First package layout:

```text theme={null}
build/sui/counter/
  Move.toml
  sources/counter.move
  tests/counter_tests.move
```

First POC:

* `Counter` object.
* `init(ctx: &mut TxContext)`.
* `increment(counter: &mut Counter)`.
* `value(counter: &Counter): u64`.
* Move unit tests.

Main design risk: Sui object ownership is not a storage implementation detail.
It changes method signatures and call flows, so it must be represented in the
portable IR or target manifest.

## Aptos

Aptos is closer to account-scoped resources.

Example generated resource:

```move theme={null}
struct Counter has key {
    value: u64,
}
```

Mapping:

| Portable concept | Aptos mapping                     |
| ---------------- | --------------------------------- |
| Contract state   | account resource with `key`       |
| Entry method     | `public entry fun`                |
| Caller           | `&signer`                         |
| Native assets    | Aptos Coin or fungible asset APIs |
| Events           | framework event APIs              |
| Maps             | table resources                   |
| Deployment       | Move package publish              |

First package layout:

```text theme={null}
build/aptos/counter/
  Move.toml
  sources/counter.move
  tests/counter_tests.move
```

First POC:

* `init(account: &signer)`.
* `increment(account: &signer) acquires Counter`.
* `value(addr: address): u64 acquires Counter`.
* Move unit tests.

Main design risk: Aptos needs correct abilities and `acquires` clauses.
Codegen must understand resource access, not patch strings after the fact.

## Portable IR Requirements For Move

The IR must encode:

* which structs are persistent resources or objects
* ownership mode
* entrypoint mutability
* abort codes
* access paths
* event definitions
* ability requirements
* target-specific package address/module names

Move backend should fail early when IR asks for unsupported behavior.

Examples:

```text theme={null}
error: move-sui cannot lower implicit contract storage `balances`
hint: declare a Sui object or dynamic field mapping

error: move-aptos resource `Counter` is mutated but entrypoint has no signer
hint: add signer/account capability to the entrypoint
```

## Sui vs Aptos First

Aptos is probably easier for the first generated package because account
resources are closer to a traditional storage cell.
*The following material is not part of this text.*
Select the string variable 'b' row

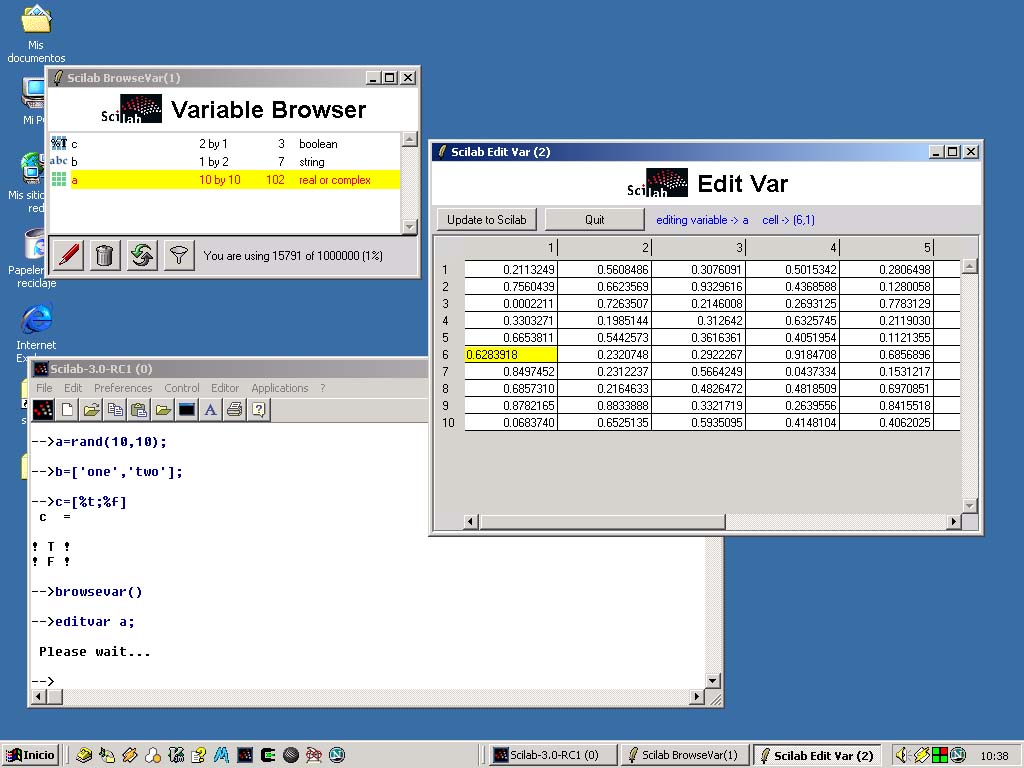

Sui is strategically more
important for testing the abstraction because its object model is further from
EVM.

Suggested sequence:

1. Aptos counter resource POC.
2. Sui counter object POC.
3. Compare the IR deltas.
4. Promote the cleaner path to the first experimental Move target.

## Open Questions

* Should Move package generation be implemented in Lean, Zig, or a small
  standalone generator?
* Should generated Move expose public view functions, entry functions, or both?
* How should generic assets map to `Coin<T>` on Sui and Aptos?
* How much of Move's ability system should be modeled in the portable IR?
* Should source generation preserve comments back to Lean definitions?